━━━━━ Source text ━━━━━

Answer:
(B) 143 N
Step-by-step explanation:
Solving the Problem
We must draw a free body diagram (FBD) to find the force tension applied to the mass.
FBD
The mass has a weight force that points directly downward of the mass, and the force applied onto the mass by the two strings points to the top left and top right of the mass, making the same angle (20 degrees) with the horizontal.
Labeling the x and y components of diagonal forces, we see that the x components cancel out by using our knowledge of similar triangles, which leaves us with an FBD of the mass’s weight force pointing downward and the sum of y components pointing up.
Since the mass isn’t moving, the upward force must equal the downward force (this will mean the net force is 0, which is accurate since the mass isn’t accelerating).
So,
2Fy = W. (1)

━━━━━

- Directive 1 -
Locate every line of the listing that contains the string "marker", matching case exactly, and copy each of those lines.
The listing that follows is unrelated to the tension explanation.

━━━━━ Entries shown ━━━━━

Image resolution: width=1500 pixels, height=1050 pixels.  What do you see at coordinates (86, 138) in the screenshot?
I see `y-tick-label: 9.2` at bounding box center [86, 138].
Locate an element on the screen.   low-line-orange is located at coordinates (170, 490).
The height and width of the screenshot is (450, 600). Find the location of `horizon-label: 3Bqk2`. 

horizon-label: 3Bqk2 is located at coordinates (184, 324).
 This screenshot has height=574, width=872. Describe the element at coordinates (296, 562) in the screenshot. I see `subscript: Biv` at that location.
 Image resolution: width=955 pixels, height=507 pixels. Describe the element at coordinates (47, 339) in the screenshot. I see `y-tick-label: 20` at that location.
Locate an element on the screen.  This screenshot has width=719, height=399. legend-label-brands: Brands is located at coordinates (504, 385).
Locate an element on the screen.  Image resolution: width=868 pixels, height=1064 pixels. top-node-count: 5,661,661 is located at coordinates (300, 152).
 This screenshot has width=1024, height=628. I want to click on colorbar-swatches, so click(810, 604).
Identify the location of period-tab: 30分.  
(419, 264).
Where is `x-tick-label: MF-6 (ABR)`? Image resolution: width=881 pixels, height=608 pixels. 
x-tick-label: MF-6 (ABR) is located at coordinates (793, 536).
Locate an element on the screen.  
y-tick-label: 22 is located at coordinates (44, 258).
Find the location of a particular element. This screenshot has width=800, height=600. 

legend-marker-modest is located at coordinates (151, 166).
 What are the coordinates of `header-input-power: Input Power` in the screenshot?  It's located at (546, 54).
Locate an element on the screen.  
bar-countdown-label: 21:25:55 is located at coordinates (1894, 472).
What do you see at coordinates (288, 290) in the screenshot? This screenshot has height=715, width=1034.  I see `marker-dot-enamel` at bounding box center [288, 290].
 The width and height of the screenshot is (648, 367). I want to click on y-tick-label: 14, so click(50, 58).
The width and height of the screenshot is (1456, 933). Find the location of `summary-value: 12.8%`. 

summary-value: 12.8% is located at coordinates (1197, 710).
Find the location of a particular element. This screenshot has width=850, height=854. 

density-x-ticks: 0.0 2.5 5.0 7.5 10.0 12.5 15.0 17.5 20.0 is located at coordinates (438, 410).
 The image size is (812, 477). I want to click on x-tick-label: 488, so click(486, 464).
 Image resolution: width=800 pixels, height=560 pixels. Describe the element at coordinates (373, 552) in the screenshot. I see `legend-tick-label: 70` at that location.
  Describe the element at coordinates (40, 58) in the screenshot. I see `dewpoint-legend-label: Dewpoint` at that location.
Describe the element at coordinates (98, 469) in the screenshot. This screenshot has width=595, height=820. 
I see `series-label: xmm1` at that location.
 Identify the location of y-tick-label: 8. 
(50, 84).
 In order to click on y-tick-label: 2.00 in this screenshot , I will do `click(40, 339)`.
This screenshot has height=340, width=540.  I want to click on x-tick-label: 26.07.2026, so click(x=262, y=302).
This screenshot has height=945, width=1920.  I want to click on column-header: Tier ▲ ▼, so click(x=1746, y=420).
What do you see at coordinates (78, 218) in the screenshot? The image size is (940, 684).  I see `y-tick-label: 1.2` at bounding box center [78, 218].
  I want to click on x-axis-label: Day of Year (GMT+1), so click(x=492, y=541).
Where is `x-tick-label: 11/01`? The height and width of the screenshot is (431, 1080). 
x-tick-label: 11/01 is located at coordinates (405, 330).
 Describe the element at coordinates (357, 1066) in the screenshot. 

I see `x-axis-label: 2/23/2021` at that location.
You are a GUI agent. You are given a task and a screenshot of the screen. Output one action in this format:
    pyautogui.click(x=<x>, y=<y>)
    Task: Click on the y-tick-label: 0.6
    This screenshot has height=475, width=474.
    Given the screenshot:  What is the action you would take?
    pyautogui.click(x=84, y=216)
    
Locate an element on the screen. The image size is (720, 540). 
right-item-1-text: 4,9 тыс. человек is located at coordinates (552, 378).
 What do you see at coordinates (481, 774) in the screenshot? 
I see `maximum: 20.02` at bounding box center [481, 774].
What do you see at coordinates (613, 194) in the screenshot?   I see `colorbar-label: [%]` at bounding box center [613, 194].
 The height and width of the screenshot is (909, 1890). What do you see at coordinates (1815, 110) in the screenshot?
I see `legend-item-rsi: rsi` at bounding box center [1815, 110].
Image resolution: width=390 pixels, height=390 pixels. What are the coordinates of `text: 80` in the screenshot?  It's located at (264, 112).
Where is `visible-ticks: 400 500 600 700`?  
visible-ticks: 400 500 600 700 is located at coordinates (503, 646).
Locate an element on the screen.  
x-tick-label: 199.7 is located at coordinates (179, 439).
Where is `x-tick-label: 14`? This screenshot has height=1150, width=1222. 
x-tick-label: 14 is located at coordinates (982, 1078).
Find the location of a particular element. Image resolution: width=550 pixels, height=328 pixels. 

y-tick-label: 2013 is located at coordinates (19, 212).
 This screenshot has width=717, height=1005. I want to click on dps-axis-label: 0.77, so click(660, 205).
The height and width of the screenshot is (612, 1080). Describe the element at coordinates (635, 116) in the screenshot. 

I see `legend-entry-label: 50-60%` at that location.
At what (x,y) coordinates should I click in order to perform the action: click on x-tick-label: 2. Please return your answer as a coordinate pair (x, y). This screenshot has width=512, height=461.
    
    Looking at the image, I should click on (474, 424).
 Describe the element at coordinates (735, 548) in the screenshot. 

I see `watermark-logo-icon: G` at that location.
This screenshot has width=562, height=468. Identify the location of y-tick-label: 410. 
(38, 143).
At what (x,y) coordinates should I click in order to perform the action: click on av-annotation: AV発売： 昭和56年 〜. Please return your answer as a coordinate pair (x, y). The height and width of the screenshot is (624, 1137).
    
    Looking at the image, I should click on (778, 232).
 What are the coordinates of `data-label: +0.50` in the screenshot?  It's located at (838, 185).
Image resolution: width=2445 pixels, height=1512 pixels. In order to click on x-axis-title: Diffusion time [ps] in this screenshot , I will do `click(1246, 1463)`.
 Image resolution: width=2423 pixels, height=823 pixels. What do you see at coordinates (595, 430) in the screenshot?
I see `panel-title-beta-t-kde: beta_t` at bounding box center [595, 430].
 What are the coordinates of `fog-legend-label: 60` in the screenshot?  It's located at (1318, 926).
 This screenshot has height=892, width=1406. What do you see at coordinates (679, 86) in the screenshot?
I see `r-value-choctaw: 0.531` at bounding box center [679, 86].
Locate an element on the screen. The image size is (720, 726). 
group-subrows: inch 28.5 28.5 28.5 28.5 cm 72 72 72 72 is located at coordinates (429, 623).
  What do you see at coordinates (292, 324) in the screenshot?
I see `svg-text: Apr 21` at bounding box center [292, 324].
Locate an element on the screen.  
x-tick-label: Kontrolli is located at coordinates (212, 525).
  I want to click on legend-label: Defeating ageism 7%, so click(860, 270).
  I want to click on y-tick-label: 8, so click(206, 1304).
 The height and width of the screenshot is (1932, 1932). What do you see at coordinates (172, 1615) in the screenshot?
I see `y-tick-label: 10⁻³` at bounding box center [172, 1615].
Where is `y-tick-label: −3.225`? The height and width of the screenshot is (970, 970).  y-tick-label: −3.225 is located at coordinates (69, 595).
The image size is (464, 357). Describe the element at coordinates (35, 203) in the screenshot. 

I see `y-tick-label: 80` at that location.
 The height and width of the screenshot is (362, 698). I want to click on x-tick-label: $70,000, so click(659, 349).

━━━━━

- Directive 2 -
Write the next part of the tension explanation, picking up after its final line.

- Written answer 1 -
legend-marker-modest is located at coordinates (151, 166).
What do you see at coordinates (288, 290) in the screenshot? This screenshot has height=715, width=1034.  I see `marker-dot-enamel` at bounding box center [288, 290].

- Written answer 2 -
Solving for F
The force tension in the y direction can be written using trigonometric functions, specifically the sine function.
sin(20) = Fy/F
The diagonal force tension F, can be considered to be the hypotenuse as the picture depicts a right triangle being made with the string, the wall and the horizontal.
We can rearrange this equation to have Fy in terms of F,
Fsin(20) = Fy.
We can substitute this value into the equation (1).
2Fsin(20) = W
Weight force is equal to the product of mass and the gravitational acceleration (9.8m/s²), so
2Fsin(20) = 10(9.8).
Now we solve for F.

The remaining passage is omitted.